(327c) The Role of External Acidity of Meso-/Microporous Zeolites in Determining Selectivity for Acid-Catalyzed Reactions of Benzyl Alcohol

Authors: 
Emdadi, L., Univeristy of Maryland
Oh, S. C., University of Maryland
Wu, Y., Univeristy of Maryland
Liu, D., University of Maryland

A comparison of selectivity in catalytic conversion of benzyl alcohol in mesitylene on hybrid lamellar-bulk MFI (HLBM) zeolite materials containing dual meso-/microporosity showed that the external Brønsted acidity in meso-/microporous MFI zeolites effectively impact on selectivity of the parallel alkylation and etherification reactions.

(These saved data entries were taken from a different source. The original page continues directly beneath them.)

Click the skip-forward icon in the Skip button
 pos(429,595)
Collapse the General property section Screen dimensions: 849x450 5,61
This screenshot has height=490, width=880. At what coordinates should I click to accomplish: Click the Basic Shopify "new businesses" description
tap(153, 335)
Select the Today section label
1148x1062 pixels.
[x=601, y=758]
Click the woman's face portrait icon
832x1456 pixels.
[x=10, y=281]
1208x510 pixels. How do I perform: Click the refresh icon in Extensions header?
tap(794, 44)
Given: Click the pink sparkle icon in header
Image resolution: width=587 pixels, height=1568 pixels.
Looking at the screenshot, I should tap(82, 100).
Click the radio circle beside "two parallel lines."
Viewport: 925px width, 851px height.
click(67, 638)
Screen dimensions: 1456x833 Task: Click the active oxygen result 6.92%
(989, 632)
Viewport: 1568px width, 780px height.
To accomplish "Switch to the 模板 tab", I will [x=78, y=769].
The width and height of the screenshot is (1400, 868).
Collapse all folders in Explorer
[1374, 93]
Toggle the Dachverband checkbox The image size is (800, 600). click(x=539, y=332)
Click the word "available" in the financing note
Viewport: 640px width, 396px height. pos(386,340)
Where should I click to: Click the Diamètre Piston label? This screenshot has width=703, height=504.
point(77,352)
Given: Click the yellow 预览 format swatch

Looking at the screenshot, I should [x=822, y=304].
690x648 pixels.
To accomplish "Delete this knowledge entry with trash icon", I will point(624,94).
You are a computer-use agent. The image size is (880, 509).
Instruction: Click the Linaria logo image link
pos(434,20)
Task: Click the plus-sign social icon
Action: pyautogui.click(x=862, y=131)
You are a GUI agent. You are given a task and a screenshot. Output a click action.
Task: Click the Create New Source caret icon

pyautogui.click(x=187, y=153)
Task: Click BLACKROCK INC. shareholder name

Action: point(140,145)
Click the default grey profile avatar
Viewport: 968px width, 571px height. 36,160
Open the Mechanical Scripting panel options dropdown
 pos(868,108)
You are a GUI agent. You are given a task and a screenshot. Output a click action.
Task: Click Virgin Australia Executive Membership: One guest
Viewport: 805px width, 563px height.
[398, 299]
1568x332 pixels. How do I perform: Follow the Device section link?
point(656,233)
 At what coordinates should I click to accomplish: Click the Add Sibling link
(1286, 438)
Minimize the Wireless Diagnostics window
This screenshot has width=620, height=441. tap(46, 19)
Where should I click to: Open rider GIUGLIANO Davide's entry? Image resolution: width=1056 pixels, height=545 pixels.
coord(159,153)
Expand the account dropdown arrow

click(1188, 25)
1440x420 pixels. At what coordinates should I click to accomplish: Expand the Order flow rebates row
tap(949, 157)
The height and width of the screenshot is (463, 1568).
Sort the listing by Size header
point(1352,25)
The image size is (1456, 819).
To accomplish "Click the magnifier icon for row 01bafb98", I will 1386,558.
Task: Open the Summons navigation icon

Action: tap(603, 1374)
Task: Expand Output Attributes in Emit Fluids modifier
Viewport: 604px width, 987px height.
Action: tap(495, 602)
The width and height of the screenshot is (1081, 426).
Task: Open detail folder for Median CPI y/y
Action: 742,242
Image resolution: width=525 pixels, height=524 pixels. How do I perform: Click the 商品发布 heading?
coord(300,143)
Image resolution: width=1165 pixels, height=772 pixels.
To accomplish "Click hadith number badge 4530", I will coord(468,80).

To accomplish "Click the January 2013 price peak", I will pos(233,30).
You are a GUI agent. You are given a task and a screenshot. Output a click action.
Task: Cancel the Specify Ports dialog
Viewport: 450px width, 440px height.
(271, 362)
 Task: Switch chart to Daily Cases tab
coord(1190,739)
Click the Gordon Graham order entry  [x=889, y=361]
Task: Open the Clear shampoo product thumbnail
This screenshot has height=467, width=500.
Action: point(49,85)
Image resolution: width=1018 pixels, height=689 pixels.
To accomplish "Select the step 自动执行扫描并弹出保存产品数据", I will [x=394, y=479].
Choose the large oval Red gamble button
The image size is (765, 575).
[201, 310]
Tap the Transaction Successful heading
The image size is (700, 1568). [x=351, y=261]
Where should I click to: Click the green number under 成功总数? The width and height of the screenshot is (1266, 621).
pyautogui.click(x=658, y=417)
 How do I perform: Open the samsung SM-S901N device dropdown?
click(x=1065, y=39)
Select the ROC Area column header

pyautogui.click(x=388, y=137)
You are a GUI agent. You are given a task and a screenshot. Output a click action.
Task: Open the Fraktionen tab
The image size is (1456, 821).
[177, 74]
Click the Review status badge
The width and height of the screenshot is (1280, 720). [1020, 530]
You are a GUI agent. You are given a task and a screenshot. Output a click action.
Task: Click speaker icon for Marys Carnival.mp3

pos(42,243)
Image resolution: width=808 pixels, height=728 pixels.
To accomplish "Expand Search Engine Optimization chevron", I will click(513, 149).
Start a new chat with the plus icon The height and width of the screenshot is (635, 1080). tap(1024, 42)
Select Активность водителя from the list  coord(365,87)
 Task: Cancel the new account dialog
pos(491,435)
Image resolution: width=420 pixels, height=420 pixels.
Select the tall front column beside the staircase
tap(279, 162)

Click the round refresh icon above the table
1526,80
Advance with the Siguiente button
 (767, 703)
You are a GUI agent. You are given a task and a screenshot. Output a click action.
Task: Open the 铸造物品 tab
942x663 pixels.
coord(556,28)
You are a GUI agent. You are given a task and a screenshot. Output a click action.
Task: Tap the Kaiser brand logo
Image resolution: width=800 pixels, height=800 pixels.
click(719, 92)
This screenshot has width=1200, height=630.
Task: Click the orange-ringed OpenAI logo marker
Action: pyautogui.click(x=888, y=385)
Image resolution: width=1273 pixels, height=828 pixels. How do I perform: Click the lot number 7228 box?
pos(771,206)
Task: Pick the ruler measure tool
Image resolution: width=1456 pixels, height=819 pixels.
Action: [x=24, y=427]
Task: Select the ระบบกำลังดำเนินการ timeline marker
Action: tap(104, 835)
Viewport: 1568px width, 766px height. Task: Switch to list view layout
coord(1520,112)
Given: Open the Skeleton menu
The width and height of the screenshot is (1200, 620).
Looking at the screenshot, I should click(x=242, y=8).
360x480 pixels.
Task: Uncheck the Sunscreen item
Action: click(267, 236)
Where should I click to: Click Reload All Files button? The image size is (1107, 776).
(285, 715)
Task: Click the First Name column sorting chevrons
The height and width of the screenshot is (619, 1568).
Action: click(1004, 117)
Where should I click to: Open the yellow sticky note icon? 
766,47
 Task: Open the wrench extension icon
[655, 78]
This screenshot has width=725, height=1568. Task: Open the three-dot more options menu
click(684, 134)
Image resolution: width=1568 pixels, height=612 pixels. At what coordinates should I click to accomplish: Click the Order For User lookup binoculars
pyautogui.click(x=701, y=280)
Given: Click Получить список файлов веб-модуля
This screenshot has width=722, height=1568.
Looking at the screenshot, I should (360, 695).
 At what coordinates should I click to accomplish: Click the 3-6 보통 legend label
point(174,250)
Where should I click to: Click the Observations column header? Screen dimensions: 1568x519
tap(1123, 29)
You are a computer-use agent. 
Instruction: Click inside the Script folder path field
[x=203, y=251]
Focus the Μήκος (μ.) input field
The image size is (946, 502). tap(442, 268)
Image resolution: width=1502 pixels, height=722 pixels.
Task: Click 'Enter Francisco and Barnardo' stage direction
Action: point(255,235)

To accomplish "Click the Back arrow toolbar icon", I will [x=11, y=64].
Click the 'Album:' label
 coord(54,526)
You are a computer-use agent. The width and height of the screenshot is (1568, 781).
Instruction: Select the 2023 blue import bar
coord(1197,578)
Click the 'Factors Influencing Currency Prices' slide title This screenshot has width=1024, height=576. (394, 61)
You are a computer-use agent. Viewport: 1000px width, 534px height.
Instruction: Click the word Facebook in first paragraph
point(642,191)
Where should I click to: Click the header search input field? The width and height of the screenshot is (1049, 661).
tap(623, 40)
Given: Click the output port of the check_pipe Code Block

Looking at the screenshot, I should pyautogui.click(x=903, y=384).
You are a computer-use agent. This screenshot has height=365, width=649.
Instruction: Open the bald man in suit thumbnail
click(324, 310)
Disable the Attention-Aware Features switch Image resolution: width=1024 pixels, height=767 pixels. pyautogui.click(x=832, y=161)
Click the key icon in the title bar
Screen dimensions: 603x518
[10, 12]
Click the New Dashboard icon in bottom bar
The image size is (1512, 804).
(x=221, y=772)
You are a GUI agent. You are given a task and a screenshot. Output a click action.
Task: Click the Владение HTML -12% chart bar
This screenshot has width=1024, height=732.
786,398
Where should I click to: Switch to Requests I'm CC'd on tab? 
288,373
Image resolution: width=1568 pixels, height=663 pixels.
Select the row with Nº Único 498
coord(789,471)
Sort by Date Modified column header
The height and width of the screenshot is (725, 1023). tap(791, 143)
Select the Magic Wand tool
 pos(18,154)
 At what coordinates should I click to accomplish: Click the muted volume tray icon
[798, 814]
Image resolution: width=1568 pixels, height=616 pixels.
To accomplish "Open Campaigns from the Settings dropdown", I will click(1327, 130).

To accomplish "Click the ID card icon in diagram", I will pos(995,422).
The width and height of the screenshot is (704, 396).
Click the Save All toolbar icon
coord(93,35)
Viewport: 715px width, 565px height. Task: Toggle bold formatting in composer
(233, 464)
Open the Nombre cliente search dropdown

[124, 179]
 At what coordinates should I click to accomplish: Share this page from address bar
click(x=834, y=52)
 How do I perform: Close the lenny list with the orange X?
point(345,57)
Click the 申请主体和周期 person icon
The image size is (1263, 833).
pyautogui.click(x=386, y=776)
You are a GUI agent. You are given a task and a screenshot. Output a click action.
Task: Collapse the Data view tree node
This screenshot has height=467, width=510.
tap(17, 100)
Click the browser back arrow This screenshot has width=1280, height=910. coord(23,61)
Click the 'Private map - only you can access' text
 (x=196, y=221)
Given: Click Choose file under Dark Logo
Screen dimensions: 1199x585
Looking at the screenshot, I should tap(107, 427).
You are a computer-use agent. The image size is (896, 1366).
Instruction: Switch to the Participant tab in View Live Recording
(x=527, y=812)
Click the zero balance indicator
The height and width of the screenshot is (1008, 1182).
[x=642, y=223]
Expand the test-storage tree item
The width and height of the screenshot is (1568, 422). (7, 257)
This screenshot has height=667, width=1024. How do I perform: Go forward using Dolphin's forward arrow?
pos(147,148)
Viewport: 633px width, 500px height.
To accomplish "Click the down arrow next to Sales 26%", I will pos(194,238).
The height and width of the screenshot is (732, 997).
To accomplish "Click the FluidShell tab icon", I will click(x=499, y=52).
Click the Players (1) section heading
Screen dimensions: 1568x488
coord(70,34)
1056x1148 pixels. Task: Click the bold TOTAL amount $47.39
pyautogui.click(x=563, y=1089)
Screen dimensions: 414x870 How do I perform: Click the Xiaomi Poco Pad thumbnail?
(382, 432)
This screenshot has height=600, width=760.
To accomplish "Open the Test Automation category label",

HLBM zeolites, consisting of crystalline bulk microporous core and lamellar mesoporous shell, not only catalyzed the parallel reactions on the external environments (external surface and mesopore) but also etherification reaction in the internal environment (micropore) as illustrated by the completely suppressed alkylation and retained residual etherification reactions after 2,6-di-tert-butylpyridine (DTBP) poisoning. A systematic study of HLBM zeolites with tunable meso-/microporous domains achieved by a dual template assisted synthesis revealed that parallel alkylation and etherification reactions are tailored by the tunable external acidity and external surface area of the HLBM zeolites upon tuning the ratio of dual templates in the synthesis. The external alkylation and etherification reaction rates as a function of cumulative DTBP addition suggested Brønsted acid sites with different strengths on external environments of the HLBM zeolites, which influenced the alkylation reaction, but irrelevant to the external etherification reaction. The evidence shown here for the involvement of external acidity in catalyzing parallel reactions and for the role of external acidity with variable strengths in HLBM zeolite materials extends the scope of observed catalytic behaviors of meso-/microporous zeolite materials beyond those reflecting transport effects and accessibility of acid sites.